* **Document section**
------------------------------------------------------------

Went out and bought a beginner book the other day. There is something strangely compelling about seeing results so quickly. I mean, where else in life is the feedback and instant gratification so great? :-) Yup, I'm hooked.
February 13, 2007
Recently felt like there was not enough color in my life. All the dry technical stuff I deal with at work was not charging my batts. I really needed some COLOR. Know what I mean?
Took myself on back to back dates to the PEM and MFA.
Aaaaah. How soothing to the soul. Felt like the jet stream changed course and brought light and color back into my life. Exactly what I needed. Got recharged, inspired, rejuvenated and creative. Been happily playing with all my supplies since.
If you’ve not taken yourself out on a play/artist date lately, what are you waiting for?
Like the Nike ad says, “Just Do It”.
February 6, 2007
Boston went looney tunes
And it's supposed to be the fault of the network placing the sign?
I don't think so. If I walk through security in an airport, and a guard decides that my Moleskine notebook looks like a bomb because it is small and black and has an elastic band trailing off it, and they arrest me, evacuate O'Hare, divert all incoming flights for two hours, and shut down the whole U.S. transportation system, is that my fault?

------------------------------------------------------------

* **Dataset extract**
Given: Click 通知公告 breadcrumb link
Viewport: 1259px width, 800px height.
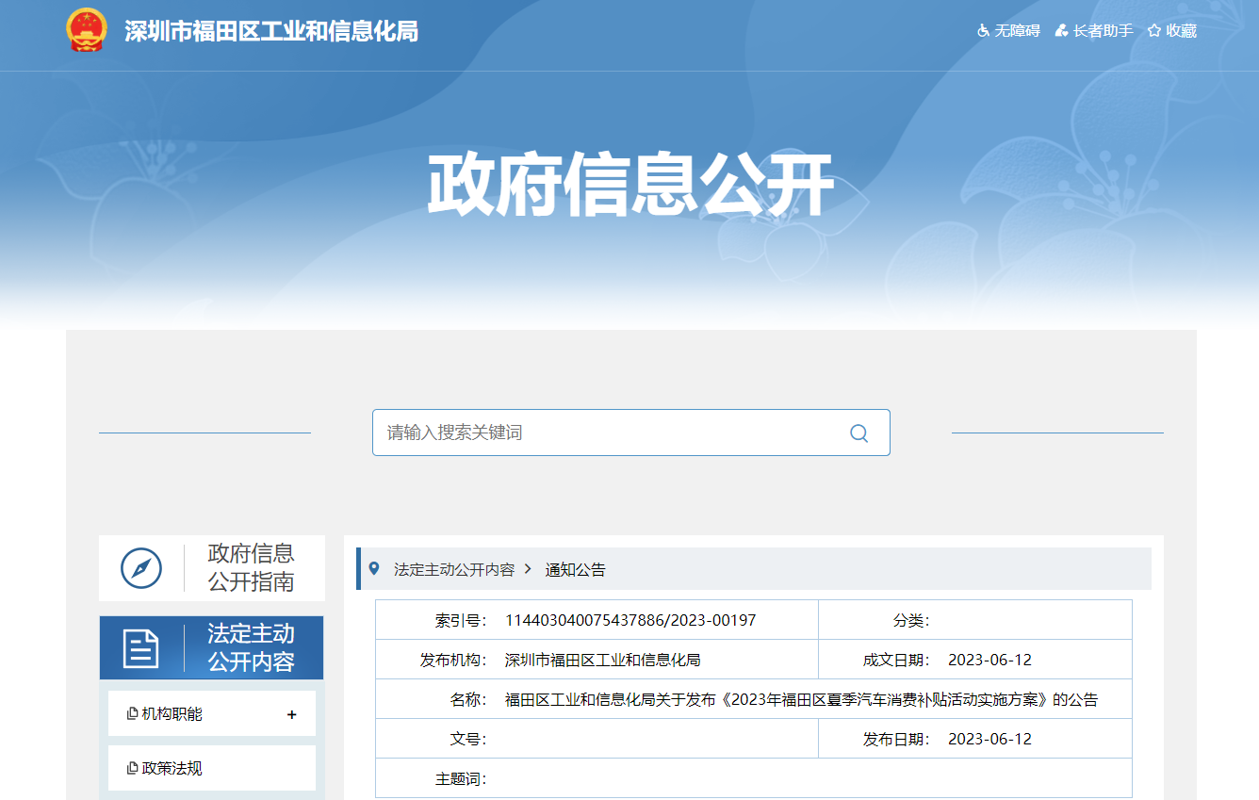Looking at the screenshot, I should click(x=576, y=569).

------------------------------------------------------------

* **Exercise A**
In the blog excerpt, where did the writer go on back-to-back dates?
* **Exercise B**
Continue the blog excerpt, picking up right after its final sentence.

* **Exercise result A**
The PEM and the MFA.

* **Exercise result B**
Overreaction by the government is routine, but should not be accepted. Yes, these are scary times. But that doesn't mean we've outlawed whimsy. Terror bombs have not, to date, displayed flashing cartoon characters, and it was not irresponsible to set such signs out in public. We're still a free country, sort of, and might just continue to be, if we stand our ground.
February 4, 2007
I know that it is good for me.
It's easy to do.
I have loads of floss lying about.
Yet, I simply cannot do it.
My dentist has informed me that I have lovely teeth, and cavities is not my problem. However, if I want to keep these lovely teeth in my mouth I should floss! Guess my ancestors had no problems with cavities, but hard a hard time convincing their gums to hold on to those teeth!
Reminds me of seeing my grandparents dentures in a glass on the bedside table. Was I the only one freaked out by that? What alien life form is this - that takes out their teeth when they go to bed?
Each week I start anew with my resolve to floss. I did today. One day down.
How many to my next dental cleaning? A place I go to get scolded about not flossing. Like I'm five. Sigh.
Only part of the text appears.